• **Collected data entries**:
========================================
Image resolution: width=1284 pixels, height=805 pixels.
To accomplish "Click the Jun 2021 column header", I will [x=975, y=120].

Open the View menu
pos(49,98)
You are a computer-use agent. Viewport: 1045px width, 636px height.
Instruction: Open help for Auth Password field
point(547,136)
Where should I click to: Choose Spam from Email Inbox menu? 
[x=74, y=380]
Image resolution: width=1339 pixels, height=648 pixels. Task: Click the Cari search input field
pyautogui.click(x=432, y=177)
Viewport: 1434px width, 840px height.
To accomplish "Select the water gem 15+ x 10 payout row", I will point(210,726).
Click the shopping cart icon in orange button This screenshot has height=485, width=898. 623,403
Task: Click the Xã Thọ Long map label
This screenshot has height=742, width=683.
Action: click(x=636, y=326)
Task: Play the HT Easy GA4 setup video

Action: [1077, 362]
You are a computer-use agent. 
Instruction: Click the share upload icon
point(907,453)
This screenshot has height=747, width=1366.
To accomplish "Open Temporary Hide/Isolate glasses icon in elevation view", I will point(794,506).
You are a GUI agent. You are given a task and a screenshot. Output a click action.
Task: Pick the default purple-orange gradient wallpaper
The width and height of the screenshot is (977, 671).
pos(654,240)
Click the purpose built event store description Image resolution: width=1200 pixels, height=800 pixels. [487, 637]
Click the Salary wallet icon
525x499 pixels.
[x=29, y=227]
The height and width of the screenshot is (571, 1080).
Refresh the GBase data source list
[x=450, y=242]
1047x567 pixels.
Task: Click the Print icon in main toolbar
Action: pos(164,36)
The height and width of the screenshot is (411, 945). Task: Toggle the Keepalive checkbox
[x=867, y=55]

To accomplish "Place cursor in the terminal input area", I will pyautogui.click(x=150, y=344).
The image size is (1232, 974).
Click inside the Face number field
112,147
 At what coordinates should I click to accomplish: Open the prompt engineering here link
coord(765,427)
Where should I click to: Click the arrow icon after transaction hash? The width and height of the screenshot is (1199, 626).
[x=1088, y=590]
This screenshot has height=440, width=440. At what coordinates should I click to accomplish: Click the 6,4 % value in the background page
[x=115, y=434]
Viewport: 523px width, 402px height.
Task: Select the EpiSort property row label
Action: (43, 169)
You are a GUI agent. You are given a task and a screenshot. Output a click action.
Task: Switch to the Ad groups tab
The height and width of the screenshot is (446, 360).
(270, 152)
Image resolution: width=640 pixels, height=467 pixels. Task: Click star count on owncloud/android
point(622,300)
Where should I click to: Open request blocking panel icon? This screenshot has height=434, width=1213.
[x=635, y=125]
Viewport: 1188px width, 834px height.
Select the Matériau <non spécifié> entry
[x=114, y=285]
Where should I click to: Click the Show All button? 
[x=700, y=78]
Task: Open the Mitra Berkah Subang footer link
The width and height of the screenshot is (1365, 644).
========================================
• **Assignment**:
Nothing but the lines from the one holding "Where should I click to: Click the Show" through the last line of the data may be output, and each must match exactly.

• **Exercise solution**:
Where should I click to: Click the Show All button? 
[x=700, y=78]
Task: Open the Mitra Berkah Subang footer link
The width and height of the screenshot is (1365, 644).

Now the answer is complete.